O chanceler do Brasil, e ministro das relações exteriores, Mauro Vieira, concedeu entrevista ao canal de notícias CNN BRASIL informando que diversos países estão sendo solidários ao presidente Lula (PT), sobretudo ao BRASIL, após os atos democráticos cometidos por apoiadores do ex-presidente Bolsonaro (PL) em Brasília (DF).
O presidente da Argentina, Alberto Fernández, emitiu nota informando que ‘aqueles que tentam desrespeitar a vontade da maioria ameaçam a democracia e merecem não só a sanção legal correspondente, mas também a rejeição absoluta da comunidade internacional”.
Emmanuel Macron, presidente da França, disse que “a vontade do povo brasileiro e das instituições democráticas deve ser respeitada! O presidente Lula pode contar com o apoio inabalável da França.“
O secretário de estado dos Estados Unidos das Américas, Antony Blinken, pontuou que “Condenamos os ataques à Presidência, ao Congresso e ao Supremo Tribunal Federal hoje. Usar a violência é sempre inaceitável. Nós nos juntamos a Lula para pedir o fim imediato dessas ações.”
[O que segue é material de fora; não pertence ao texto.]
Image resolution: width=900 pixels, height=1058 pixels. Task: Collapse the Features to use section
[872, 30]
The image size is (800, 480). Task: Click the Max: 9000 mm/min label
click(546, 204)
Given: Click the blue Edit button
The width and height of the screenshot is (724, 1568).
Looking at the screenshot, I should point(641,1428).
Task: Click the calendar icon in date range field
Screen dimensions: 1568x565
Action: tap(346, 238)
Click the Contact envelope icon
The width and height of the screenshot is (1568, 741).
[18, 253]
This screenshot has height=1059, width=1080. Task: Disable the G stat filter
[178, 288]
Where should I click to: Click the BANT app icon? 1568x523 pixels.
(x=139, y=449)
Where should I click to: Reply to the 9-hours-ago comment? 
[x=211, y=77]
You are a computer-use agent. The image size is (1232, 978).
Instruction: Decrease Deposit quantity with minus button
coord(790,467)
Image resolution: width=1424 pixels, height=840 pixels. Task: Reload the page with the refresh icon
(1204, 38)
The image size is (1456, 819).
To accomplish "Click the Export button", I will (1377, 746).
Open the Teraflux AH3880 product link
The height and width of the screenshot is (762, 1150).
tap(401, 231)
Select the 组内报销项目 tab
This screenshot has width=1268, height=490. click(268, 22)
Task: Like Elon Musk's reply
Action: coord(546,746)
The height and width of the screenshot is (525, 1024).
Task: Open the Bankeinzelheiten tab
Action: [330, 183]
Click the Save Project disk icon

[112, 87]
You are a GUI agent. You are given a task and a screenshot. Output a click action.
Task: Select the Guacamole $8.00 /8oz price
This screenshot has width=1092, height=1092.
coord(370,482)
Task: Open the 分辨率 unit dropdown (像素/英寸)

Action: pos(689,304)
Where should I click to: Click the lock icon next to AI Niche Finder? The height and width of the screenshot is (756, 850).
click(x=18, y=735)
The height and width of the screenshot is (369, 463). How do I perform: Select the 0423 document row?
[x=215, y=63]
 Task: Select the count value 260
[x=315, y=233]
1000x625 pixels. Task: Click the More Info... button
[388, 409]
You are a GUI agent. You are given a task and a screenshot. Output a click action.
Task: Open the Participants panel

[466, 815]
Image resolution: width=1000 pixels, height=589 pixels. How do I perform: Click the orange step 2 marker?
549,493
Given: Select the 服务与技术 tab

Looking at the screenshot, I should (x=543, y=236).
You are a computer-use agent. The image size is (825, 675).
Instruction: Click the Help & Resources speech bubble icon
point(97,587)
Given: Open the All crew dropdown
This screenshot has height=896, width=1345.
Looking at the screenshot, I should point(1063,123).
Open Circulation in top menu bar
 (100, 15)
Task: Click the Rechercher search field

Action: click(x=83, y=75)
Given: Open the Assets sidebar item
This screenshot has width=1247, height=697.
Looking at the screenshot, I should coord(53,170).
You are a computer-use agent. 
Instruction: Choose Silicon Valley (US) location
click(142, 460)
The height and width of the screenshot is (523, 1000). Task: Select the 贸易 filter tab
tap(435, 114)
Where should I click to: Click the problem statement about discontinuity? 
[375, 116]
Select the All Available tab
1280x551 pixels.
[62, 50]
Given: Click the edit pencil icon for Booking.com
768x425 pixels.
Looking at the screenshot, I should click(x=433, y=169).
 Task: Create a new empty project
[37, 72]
O presidente do México, Lopez Obrador, contendou os atos antidemocráticos: “Condenável e antidemocrática a tentativa de golpe dos conservadores no Brasil incentivados pelas lideranças do poder oligárquico, seus porta-vozes e fanáticos. Lula não está sozinho, tem o apoio das forças progressistas de seu país, do México, do continente americano e do mundo.”
Também houveram manifestações de líderes do Chile, Colõmbia, Paraguai, Equador, Venezuela, Espanha, Cuba, OEA, União Européia, além de diversos embaixadores.